(Dataset items)
'''

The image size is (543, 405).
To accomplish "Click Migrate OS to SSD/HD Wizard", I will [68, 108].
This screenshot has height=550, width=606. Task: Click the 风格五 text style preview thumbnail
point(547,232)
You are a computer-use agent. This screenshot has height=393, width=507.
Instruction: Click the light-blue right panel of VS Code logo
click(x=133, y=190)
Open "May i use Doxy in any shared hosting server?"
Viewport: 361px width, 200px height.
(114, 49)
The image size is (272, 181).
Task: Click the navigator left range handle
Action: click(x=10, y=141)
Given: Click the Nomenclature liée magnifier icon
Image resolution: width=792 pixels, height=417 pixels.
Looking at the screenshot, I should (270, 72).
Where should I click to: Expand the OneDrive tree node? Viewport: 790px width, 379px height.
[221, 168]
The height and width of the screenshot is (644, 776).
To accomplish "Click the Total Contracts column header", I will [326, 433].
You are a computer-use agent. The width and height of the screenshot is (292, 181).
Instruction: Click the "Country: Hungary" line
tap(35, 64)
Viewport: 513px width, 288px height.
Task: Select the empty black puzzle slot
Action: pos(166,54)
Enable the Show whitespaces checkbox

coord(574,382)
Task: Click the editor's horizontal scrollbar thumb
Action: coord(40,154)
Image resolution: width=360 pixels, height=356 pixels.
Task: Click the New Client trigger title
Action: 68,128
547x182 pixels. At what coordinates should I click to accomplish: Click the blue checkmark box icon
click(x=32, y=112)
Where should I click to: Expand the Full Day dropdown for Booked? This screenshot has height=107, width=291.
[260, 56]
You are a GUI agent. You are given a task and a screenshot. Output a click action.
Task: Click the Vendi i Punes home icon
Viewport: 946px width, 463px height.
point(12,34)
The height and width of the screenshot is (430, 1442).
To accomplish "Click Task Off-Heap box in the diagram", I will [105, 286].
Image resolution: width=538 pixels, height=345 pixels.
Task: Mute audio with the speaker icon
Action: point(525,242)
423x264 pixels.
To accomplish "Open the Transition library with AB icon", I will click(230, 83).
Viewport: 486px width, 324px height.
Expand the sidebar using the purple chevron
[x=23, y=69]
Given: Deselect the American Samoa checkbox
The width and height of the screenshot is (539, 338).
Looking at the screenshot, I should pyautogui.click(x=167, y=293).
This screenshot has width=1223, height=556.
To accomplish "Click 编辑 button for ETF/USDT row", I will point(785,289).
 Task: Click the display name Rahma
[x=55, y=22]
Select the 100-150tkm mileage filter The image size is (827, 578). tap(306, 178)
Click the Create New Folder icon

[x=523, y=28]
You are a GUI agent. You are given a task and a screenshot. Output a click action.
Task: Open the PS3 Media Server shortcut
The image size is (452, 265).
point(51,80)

'''

Directions:
A precise copy of all the records is needed.

Answer to this exercise:
The image size is (543, 405).
To accomplish "Click Migrate OS to SSD/HD Wizard", I will [68, 108].
This screenshot has height=550, width=606. Task: Click the 风格五 text style preview thumbnail
point(547,232)
You are a computer-use agent. This screenshot has height=393, width=507.
Instruction: Click the light-blue right panel of VS Code logo
click(x=133, y=190)
Open "May i use Doxy in any shared hosting server?"
Viewport: 361px width, 200px height.
(114, 49)
The image size is (272, 181).
Task: Click the navigator left range handle
Action: click(x=10, y=141)
Given: Click the Nomenclature liée magnifier icon
Image resolution: width=792 pixels, height=417 pixels.
Looking at the screenshot, I should (270, 72).
Where should I click to: Expand the OneDrive tree node? Viewport: 790px width, 379px height.
[221, 168]
The height and width of the screenshot is (644, 776).
To accomplish "Click the Total Contracts column header", I will [326, 433].
You are a computer-use agent. The width and height of the screenshot is (292, 181).
Instruction: Click the "Country: Hungary" line
tap(35, 64)
Viewport: 513px width, 288px height.
Task: Select the empty black puzzle slot
Action: pos(166,54)
Enable the Show whitespaces checkbox

coord(574,382)
Task: Click the editor's horizontal scrollbar thumb
Action: coord(40,154)
Image resolution: width=360 pixels, height=356 pixels.
Task: Click the New Client trigger title
Action: 68,128
547x182 pixels. At what coordinates should I click to accomplish: Click the blue checkmark box icon
click(x=32, y=112)
Where should I click to: Expand the Full Day dropdown for Booked? This screenshot has height=107, width=291.
[260, 56]
You are a GUI agent. You are given a task and a screenshot. Output a click action.
Task: Click the Vendi i Punes home icon
Viewport: 946px width, 463px height.
point(12,34)
The height and width of the screenshot is (430, 1442).
To accomplish "Click Task Off-Heap box in the diagram", I will [105, 286].
Image resolution: width=538 pixels, height=345 pixels.
Task: Mute audio with the speaker icon
Action: point(525,242)
423x264 pixels.
To accomplish "Open the Transition library with AB icon", I will click(230, 83).
Viewport: 486px width, 324px height.
Expand the sidebar using the purple chevron
[x=23, y=69]
Given: Deselect the American Samoa checkbox
The width and height of the screenshot is (539, 338).
Looking at the screenshot, I should pyautogui.click(x=167, y=293).
This screenshot has width=1223, height=556.
To accomplish "Click 编辑 button for ETF/USDT row", I will point(785,289).
 Task: Click the display name Rahma
[x=55, y=22]
Select the 100-150tkm mileage filter The image size is (827, 578). tap(306, 178)
Click the Create New Folder icon

[x=523, y=28]
You are a GUI agent. You are given a task and a screenshot. Output a click action.
Task: Open the PS3 Media Server shortcut
The image size is (452, 265).
point(51,80)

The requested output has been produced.